Go through the listing and transcribe each line exactly.

---- RECORDS TO PROCESS

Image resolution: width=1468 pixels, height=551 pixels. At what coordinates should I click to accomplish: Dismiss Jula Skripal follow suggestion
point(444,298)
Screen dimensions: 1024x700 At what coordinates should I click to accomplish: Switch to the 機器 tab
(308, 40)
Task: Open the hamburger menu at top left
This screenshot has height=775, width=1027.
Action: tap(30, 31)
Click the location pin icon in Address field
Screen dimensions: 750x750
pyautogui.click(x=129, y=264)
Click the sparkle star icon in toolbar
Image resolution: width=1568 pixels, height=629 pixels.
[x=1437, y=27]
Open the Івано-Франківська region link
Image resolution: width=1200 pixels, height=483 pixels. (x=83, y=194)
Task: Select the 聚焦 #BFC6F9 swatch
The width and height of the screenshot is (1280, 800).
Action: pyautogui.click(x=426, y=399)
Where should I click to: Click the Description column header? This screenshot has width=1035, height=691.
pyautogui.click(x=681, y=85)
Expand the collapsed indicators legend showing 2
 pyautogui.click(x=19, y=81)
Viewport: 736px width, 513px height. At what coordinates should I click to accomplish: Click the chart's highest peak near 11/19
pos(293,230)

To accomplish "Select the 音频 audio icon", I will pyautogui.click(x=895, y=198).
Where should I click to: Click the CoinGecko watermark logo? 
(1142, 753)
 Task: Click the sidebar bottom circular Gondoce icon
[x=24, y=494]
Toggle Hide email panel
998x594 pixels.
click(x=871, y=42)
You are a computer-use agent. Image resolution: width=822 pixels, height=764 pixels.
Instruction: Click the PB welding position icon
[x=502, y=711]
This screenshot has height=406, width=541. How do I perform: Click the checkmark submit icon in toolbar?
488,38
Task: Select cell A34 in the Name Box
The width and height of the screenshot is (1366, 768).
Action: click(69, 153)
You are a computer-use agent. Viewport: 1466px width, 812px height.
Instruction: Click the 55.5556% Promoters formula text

--------

> _COMPLETED TASK_
Image resolution: width=1468 pixels, height=551 pixels. At what coordinates should I click to accomplish: Dismiss Jula Skripal follow suggestion
point(444,298)
Screen dimensions: 1024x700 At what coordinates should I click to accomplish: Switch to the 機器 tab
(308, 40)
Task: Open the hamburger menu at top left
This screenshot has height=775, width=1027.
Action: tap(30, 31)
Click the location pin icon in Address field
Screen dimensions: 750x750
pyautogui.click(x=129, y=264)
Click the sparkle star icon in toolbar
Image resolution: width=1568 pixels, height=629 pixels.
[x=1437, y=27]
Open the Івано-Франківська region link
Image resolution: width=1200 pixels, height=483 pixels. (x=83, y=194)
Task: Select the 聚焦 #BFC6F9 swatch
The width and height of the screenshot is (1280, 800).
Action: pyautogui.click(x=426, y=399)
Where should I click to: Click the Description column header? This screenshot has width=1035, height=691.
pyautogui.click(x=681, y=85)
Expand the collapsed indicators legend showing 2
 pyautogui.click(x=19, y=81)
Viewport: 736px width, 513px height. At what coordinates should I click to accomplish: Click the chart's highest peak near 11/19
pos(293,230)

To accomplish "Select the 音频 audio icon", I will pyautogui.click(x=895, y=198).
Where should I click to: Click the CoinGecko watermark logo? 
(1142, 753)
 Task: Click the sidebar bottom circular Gondoce icon
[x=24, y=494]
Toggle Hide email panel
998x594 pixels.
click(x=871, y=42)
You are a computer-use agent. Image resolution: width=822 pixels, height=764 pixels.
Instruction: Click the PB welding position icon
[x=502, y=711]
This screenshot has height=406, width=541. How do I perform: Click the checkmark submit icon in toolbar?
488,38
Task: Select cell A34 in the Name Box
The width and height of the screenshot is (1366, 768).
Action: click(69, 153)
You are a computer-use agent. Viewport: 1466px width, 812px height.
Instruction: Click the 55.5556% Promoters formula text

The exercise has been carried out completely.